■ Data for review
>>>

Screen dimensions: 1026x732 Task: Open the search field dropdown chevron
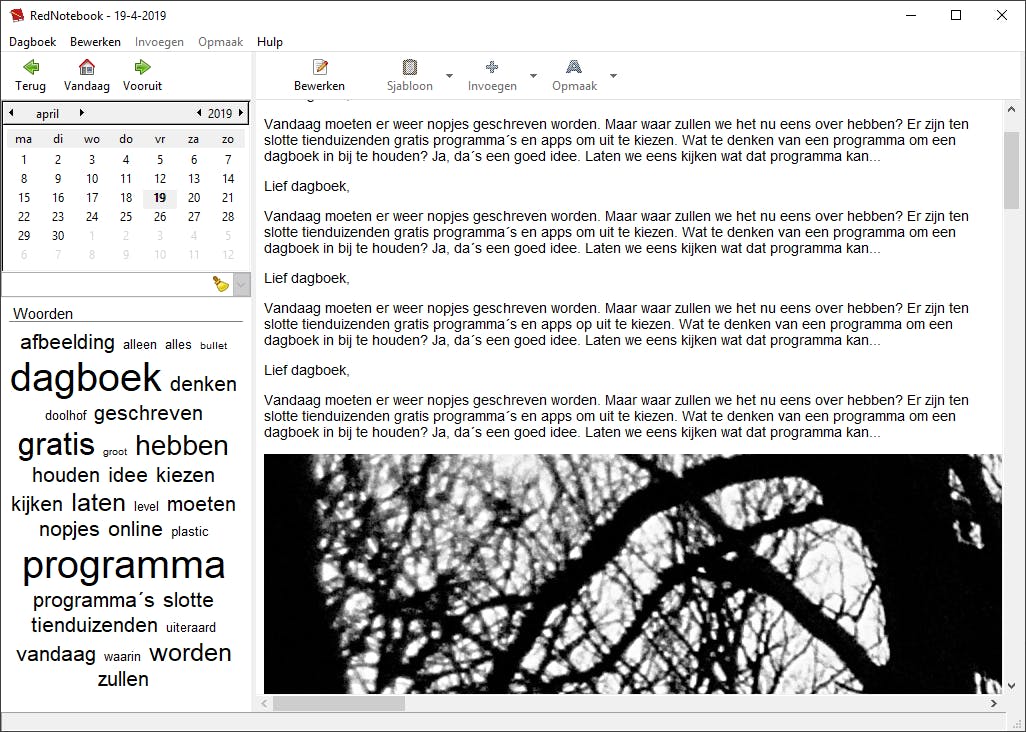[x=240, y=285]
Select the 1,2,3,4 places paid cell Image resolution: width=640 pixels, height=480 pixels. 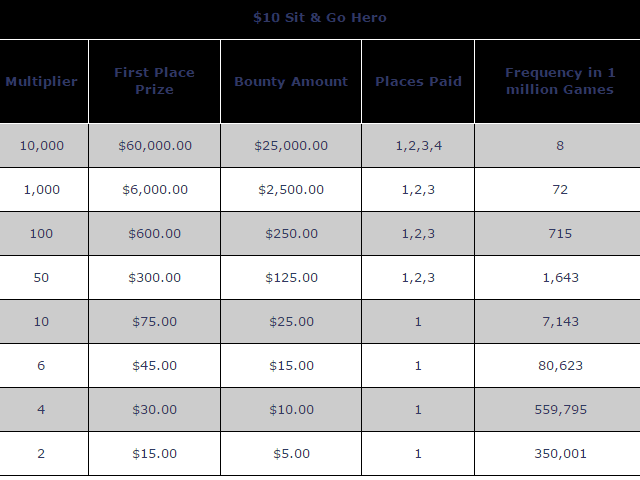pos(418,146)
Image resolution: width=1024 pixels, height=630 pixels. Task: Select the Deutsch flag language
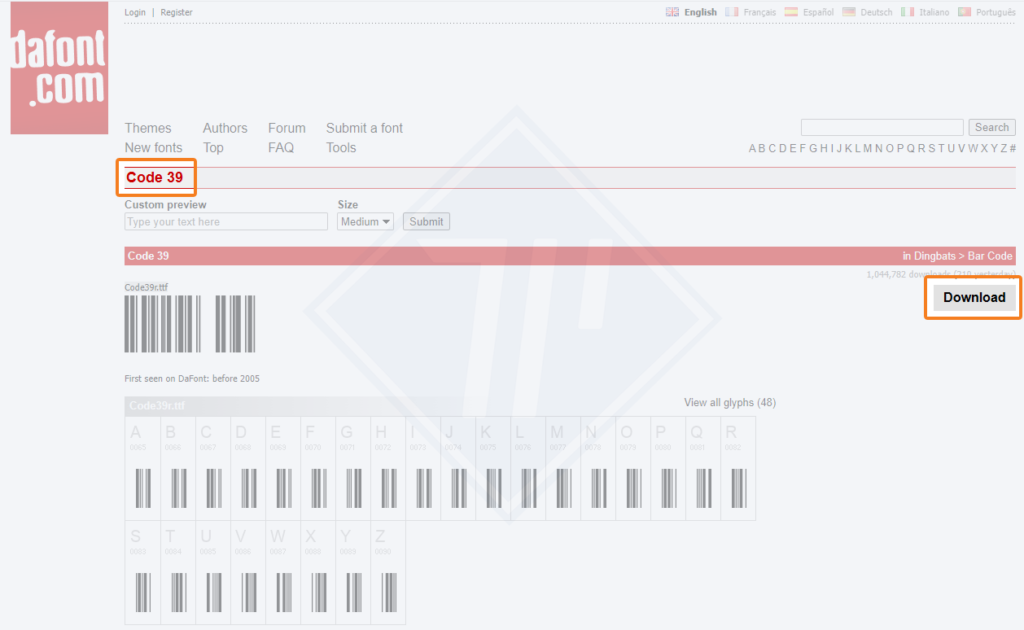[849, 12]
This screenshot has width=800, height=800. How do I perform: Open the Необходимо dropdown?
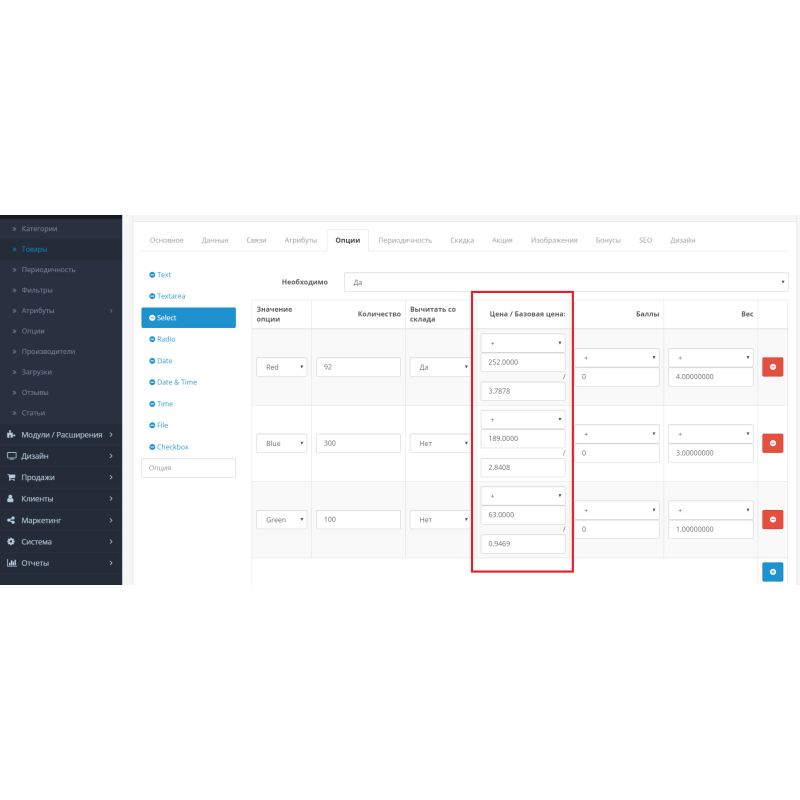[565, 282]
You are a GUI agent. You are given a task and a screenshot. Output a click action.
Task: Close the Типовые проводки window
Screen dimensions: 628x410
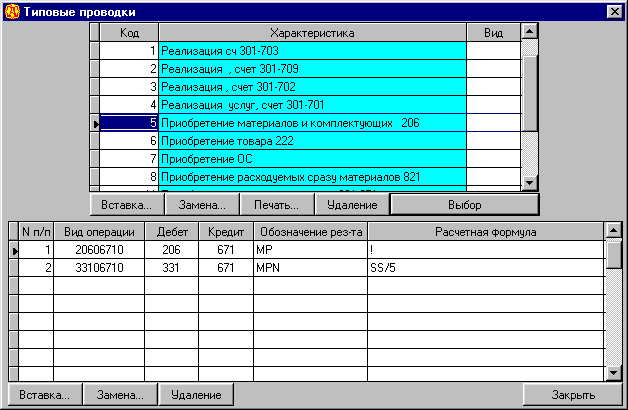point(614,10)
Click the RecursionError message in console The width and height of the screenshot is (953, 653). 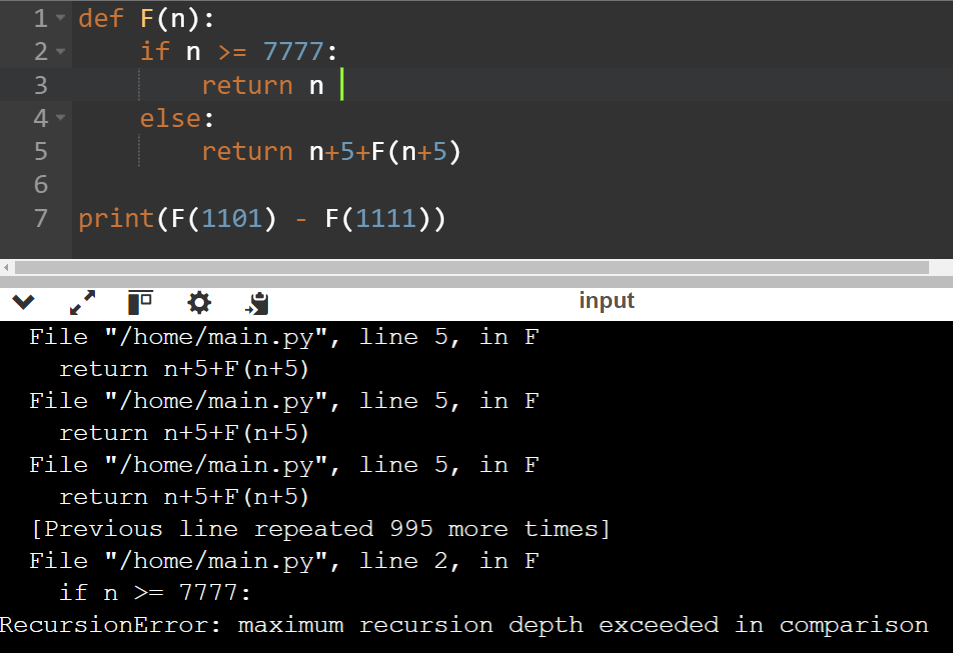[464, 625]
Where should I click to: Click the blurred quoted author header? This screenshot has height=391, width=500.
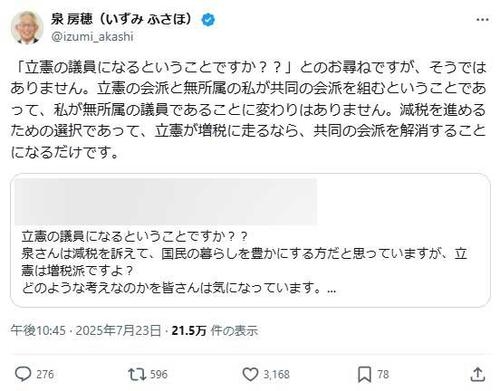click(x=166, y=201)
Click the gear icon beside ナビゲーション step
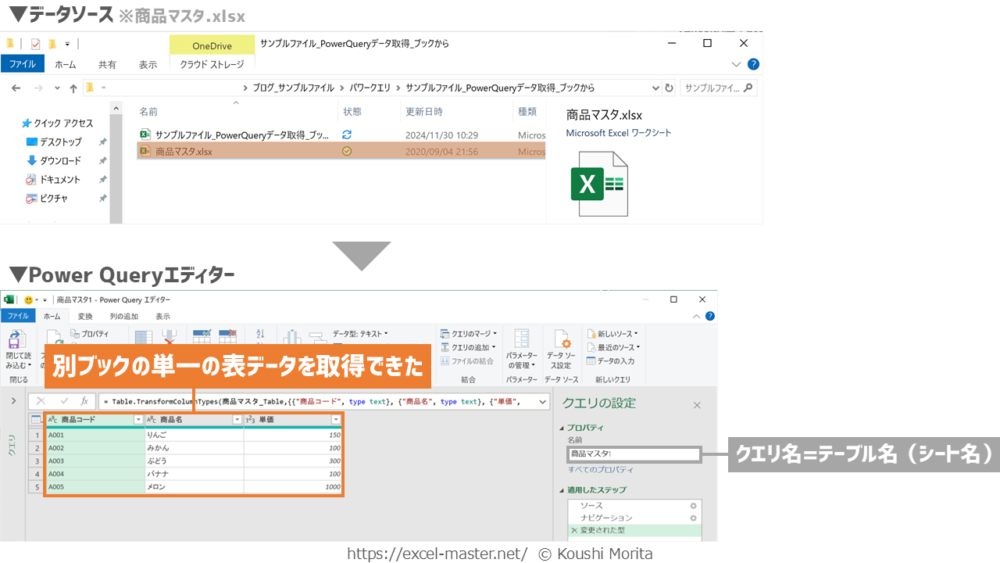 click(x=692, y=518)
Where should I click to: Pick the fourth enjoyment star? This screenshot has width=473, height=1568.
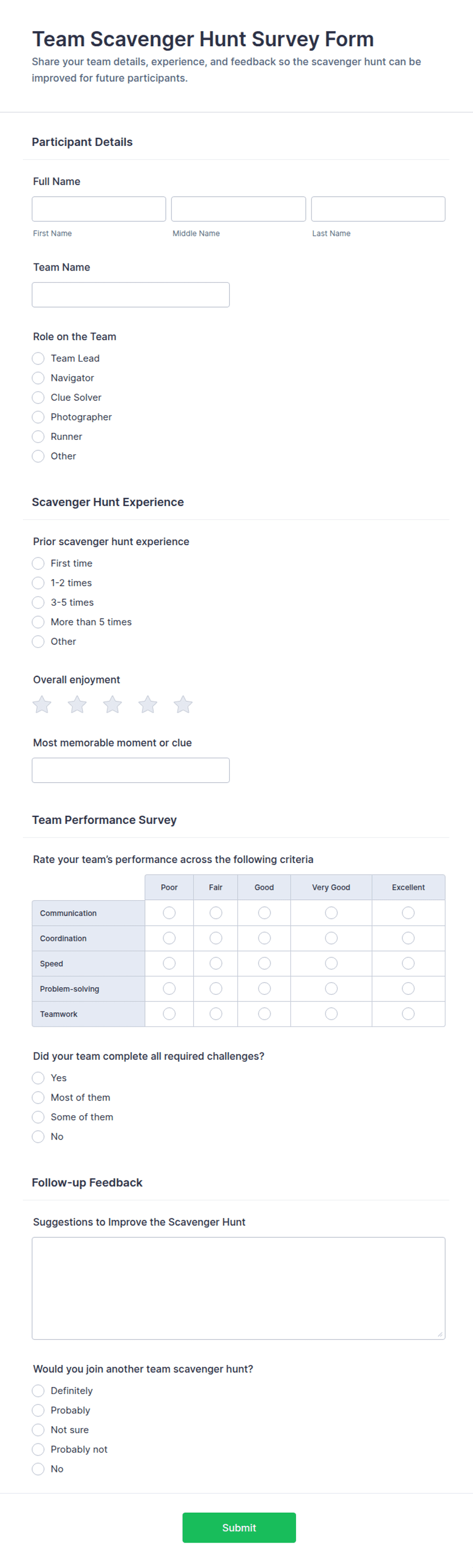[x=148, y=704]
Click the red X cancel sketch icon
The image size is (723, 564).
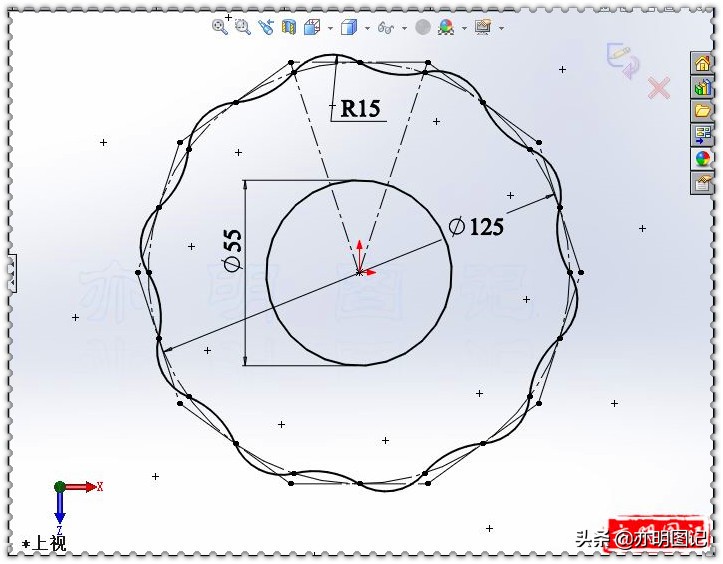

<<<

■ Task description
What you set down should be exactly the lines from the line containing "Where should I click to: Click" to the last line of the entries above, both included, with no pictures.

■ Written answer
Where should I click to: Click the blurred quoted author header? This screenshot has height=391, width=500.
click(x=166, y=201)
Click the gear icon beside ナビゲーション step
 click(x=692, y=518)
Where should I click to: Pick the fourth enjoyment star? This screenshot has width=473, height=1568.
[x=148, y=704]
Click the red X cancel sketch icon
The image size is (723, 564).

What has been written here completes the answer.